The researchers found that combined and coordinated use of Forest Rangers and drones were a good way to protect wildlife from poaching
Indian Institute of Technology Madras and Harvard University researchers have developed a novel Machine Learning algorithm named ‘CombSGPO’ (Combined Security Game Policy Optimisation) that can help in saving wildlife from poaching.
The researchers found that combined and coordinated use of Forest Rangers and drones were a good way to protect wildlife from poaching. As the resources (Rangers and drones) are limited, the researchers developed this algorithm which provides a good strategy to protect wildlife with the resources available. This new algorithm provides highly efficient strategies that are more scalable than the earlier ones created for the same purpose.
The algorithm works by handling resource allocation and strategising patrolling after the extent of resources available had been identified. For this task, it utilises data on the animal population in the conserved area and assumes that poachers are aware about the patrolling being done at various sites.
Prof Balaraman Ravindran, Mindtree Faculty Fellow and Professor, Department of Computer Science and Engineering, IIT Madras, and the Head of Robert Bosch Centre for Data Science and Artificial Intelligence (RBCDSAI), IIT Madras, collaborated with Prof Milind Tambe’s Research Group – Teamcore – at Harvard University, US, to carry out this study.
The work has been peer-reviewed and was well received at the 20th International Conference on Autonomous Agents and Multi-Agent Systems.

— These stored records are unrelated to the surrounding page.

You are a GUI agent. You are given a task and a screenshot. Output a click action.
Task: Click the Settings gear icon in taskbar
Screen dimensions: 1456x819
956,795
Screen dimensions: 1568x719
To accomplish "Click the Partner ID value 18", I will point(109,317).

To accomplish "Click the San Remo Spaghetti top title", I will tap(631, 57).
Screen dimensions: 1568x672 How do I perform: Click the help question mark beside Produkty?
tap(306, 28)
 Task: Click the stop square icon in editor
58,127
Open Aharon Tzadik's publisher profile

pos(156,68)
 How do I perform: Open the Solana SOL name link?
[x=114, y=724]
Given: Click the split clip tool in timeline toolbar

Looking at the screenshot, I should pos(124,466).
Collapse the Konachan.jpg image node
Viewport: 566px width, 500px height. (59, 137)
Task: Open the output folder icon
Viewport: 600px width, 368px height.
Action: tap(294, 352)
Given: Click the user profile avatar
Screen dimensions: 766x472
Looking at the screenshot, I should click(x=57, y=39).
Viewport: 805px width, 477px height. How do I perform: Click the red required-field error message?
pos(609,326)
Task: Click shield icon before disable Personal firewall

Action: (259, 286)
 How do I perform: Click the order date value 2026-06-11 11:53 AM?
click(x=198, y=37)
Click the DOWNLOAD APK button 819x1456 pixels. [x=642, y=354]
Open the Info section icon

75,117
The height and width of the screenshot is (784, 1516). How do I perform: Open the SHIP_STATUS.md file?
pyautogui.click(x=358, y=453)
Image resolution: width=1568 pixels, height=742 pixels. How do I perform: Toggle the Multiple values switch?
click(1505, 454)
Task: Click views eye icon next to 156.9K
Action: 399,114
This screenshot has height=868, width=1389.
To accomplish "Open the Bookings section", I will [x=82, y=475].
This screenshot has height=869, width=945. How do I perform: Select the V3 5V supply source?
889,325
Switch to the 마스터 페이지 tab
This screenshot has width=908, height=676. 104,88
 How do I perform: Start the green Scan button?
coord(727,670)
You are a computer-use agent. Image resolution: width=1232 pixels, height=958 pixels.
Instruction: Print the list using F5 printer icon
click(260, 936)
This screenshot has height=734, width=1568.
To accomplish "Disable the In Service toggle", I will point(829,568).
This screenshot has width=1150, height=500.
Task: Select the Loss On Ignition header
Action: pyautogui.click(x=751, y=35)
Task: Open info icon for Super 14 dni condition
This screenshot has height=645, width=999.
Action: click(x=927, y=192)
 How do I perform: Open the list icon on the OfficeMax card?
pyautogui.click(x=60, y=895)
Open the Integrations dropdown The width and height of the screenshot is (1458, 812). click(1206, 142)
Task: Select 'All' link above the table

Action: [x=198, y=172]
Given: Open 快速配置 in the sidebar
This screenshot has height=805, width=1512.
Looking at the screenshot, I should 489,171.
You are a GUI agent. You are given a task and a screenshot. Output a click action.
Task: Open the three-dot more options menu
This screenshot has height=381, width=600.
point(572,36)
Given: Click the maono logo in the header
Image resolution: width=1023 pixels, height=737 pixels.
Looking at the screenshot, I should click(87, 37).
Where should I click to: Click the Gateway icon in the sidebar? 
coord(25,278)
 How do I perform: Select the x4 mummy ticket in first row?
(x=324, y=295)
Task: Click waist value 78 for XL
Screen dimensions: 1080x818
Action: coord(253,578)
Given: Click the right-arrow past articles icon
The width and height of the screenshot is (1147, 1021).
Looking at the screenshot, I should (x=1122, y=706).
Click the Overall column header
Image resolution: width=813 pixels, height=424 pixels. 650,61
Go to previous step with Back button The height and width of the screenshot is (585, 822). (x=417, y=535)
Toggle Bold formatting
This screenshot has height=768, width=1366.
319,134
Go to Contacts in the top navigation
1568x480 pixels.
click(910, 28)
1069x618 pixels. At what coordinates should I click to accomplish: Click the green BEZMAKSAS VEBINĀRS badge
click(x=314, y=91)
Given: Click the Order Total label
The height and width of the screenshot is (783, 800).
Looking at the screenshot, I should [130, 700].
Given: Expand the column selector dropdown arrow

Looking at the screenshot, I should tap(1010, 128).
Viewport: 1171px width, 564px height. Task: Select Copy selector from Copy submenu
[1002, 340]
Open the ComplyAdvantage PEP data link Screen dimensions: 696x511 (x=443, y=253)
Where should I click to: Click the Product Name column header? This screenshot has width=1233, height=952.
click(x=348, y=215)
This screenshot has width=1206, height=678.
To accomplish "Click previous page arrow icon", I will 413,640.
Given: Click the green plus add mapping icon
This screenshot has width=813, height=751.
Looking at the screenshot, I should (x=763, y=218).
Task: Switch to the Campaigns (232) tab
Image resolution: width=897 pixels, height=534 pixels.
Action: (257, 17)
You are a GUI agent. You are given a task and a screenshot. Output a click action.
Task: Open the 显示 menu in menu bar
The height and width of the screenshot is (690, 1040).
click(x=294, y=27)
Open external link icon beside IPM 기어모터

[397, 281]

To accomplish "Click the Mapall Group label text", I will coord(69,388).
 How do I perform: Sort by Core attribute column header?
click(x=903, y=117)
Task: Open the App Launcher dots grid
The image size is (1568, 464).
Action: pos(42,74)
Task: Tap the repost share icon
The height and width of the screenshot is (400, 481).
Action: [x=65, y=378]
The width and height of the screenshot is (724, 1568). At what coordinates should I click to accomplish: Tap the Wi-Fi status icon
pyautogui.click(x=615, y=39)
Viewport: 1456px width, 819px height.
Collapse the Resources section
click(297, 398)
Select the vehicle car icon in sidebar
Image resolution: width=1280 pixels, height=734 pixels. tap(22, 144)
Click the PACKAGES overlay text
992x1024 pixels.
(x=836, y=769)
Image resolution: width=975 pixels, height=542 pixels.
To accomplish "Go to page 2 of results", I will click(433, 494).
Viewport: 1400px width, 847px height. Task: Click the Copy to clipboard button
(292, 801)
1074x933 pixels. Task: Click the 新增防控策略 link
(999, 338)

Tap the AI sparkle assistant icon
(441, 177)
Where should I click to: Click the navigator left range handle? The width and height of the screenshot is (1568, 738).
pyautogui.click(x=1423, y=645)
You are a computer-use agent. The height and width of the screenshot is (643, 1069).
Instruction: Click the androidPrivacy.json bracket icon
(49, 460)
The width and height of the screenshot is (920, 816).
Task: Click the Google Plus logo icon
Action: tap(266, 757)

Prof Balaraman Ravindran, Head, Robert Bosch Centre for Data Science and Artificial Intelligence (RBCDSAI), IIT Madras, said, “The work was motivated by the need to perform strategic resource allocation and patrolling in green security domains to prevent illegal activities such as wildlife poaching, illegal logging and illegal fishing. The resources we consider are human patrollers (forest rangers) and surveillance drones, which have object detectors mounted on them for animals and poachers and can perform strategic signalling and communicate with each other as well as the human patrollers.”
To extend this research for application in domains such as security, search and rescue and aerial mapping for agriculture among others, the team is trying to perform sample-efficient multi-agent reinforcement learning to learn with the least amount of data since data collection is costly in a real-world scenario.